**Information provided:**
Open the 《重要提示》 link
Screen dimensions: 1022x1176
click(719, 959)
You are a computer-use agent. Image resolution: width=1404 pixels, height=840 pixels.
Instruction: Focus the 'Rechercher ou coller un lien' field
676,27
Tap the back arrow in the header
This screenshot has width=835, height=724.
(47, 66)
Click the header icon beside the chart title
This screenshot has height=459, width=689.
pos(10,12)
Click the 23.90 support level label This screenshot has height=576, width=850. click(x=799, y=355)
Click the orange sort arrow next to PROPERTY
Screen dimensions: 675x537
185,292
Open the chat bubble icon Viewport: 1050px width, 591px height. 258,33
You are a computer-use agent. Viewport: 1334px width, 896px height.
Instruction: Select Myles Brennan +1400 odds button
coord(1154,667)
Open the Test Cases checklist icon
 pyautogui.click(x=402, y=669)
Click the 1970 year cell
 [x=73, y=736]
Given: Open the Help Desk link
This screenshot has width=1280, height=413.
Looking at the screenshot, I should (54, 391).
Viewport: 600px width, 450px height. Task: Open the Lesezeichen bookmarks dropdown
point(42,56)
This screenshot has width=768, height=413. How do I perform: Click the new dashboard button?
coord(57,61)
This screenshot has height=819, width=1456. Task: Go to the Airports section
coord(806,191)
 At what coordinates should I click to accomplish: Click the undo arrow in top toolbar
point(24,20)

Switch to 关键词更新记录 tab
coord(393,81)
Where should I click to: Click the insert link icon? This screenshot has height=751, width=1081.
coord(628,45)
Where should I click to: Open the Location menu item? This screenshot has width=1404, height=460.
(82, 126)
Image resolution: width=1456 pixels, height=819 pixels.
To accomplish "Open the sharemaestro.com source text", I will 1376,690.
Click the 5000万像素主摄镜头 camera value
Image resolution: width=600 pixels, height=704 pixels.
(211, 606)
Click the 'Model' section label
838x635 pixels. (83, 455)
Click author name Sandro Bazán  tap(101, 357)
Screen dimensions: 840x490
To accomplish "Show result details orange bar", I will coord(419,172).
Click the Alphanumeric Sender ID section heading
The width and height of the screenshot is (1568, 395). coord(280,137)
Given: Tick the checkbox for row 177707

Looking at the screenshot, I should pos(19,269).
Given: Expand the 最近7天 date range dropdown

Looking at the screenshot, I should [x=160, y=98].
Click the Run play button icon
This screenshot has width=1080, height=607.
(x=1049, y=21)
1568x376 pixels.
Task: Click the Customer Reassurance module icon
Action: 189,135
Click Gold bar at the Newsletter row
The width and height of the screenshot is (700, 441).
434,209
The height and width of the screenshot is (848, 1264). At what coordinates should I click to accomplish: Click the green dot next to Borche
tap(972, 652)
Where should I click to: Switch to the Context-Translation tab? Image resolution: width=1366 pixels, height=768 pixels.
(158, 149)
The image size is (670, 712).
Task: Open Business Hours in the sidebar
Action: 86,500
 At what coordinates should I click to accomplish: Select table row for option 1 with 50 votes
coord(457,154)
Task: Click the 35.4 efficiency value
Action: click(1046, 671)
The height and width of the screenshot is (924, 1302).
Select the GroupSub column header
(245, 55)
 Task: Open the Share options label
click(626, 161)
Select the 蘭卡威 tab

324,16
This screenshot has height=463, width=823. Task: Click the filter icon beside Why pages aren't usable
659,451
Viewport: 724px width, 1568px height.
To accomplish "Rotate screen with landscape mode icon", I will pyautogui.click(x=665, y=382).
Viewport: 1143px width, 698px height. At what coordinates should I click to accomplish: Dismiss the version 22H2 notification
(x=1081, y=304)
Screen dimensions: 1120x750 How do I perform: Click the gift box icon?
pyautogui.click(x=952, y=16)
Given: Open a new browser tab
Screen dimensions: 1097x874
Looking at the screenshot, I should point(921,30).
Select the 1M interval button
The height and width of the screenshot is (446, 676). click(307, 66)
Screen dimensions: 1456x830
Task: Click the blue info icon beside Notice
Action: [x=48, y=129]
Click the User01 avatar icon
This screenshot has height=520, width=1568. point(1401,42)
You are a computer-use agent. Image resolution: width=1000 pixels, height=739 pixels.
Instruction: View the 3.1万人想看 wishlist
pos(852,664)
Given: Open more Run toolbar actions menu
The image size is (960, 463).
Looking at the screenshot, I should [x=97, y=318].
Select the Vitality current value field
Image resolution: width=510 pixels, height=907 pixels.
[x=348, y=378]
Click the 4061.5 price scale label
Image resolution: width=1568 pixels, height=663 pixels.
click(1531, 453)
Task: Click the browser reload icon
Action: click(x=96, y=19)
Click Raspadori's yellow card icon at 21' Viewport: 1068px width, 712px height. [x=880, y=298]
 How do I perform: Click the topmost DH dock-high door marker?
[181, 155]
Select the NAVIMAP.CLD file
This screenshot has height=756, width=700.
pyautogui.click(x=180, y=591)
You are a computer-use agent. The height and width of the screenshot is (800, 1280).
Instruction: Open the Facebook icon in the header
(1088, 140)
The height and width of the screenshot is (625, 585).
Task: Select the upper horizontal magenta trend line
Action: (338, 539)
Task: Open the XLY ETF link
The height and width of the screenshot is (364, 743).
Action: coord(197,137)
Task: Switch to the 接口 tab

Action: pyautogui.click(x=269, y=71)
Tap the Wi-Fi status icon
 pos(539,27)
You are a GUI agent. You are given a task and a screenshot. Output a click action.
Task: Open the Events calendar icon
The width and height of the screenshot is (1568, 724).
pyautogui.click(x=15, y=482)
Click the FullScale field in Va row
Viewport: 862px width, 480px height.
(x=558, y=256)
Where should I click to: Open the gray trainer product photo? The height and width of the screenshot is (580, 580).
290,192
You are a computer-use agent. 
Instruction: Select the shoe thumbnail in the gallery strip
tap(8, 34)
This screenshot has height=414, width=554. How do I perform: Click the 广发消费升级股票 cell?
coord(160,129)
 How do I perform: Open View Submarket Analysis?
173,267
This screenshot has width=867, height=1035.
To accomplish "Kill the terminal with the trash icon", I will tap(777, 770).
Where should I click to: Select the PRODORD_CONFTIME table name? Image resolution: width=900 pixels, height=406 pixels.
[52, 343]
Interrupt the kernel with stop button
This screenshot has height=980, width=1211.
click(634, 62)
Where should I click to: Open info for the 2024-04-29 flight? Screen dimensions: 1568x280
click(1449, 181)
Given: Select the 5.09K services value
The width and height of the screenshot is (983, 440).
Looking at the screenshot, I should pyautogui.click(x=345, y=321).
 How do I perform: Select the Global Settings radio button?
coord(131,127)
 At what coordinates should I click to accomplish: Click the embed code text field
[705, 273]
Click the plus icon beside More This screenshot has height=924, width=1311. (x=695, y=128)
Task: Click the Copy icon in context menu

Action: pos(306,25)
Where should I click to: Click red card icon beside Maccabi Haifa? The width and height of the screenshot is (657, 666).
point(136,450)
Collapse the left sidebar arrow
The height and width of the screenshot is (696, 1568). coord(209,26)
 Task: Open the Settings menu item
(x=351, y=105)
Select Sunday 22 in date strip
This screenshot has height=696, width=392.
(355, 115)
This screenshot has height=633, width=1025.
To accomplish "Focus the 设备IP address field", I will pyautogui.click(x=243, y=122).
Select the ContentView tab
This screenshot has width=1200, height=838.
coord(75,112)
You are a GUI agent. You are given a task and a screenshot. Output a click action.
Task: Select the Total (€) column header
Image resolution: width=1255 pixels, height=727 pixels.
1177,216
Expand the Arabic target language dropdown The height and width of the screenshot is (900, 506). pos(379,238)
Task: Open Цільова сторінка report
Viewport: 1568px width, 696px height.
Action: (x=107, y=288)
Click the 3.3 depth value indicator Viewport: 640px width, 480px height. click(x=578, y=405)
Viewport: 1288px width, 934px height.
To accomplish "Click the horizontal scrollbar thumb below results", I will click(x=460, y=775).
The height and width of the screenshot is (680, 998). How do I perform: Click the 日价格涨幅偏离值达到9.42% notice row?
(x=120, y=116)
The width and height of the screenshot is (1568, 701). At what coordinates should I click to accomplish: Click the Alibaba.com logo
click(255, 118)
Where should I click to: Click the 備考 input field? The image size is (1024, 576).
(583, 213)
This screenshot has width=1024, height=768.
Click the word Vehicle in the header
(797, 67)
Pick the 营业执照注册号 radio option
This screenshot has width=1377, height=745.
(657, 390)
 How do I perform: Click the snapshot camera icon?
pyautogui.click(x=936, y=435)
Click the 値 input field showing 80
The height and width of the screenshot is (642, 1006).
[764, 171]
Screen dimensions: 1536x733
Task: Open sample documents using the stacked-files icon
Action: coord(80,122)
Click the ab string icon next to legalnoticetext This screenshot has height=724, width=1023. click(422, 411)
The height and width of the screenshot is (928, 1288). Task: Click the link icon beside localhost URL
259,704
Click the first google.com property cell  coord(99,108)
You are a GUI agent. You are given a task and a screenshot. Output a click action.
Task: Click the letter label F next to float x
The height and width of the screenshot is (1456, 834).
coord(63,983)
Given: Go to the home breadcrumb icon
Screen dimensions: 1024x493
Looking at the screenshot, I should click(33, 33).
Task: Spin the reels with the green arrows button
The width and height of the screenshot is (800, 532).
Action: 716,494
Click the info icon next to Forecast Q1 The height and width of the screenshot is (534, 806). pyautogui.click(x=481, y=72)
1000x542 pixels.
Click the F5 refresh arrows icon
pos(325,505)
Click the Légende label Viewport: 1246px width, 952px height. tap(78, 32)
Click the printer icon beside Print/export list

**Task objective:** Copy every single line of the material above that holds "orange".

**Reply to the task:**
Click the orange sort arrow next to PROPERTY
To accomplish "Show result details orange bar", I will coord(419,172).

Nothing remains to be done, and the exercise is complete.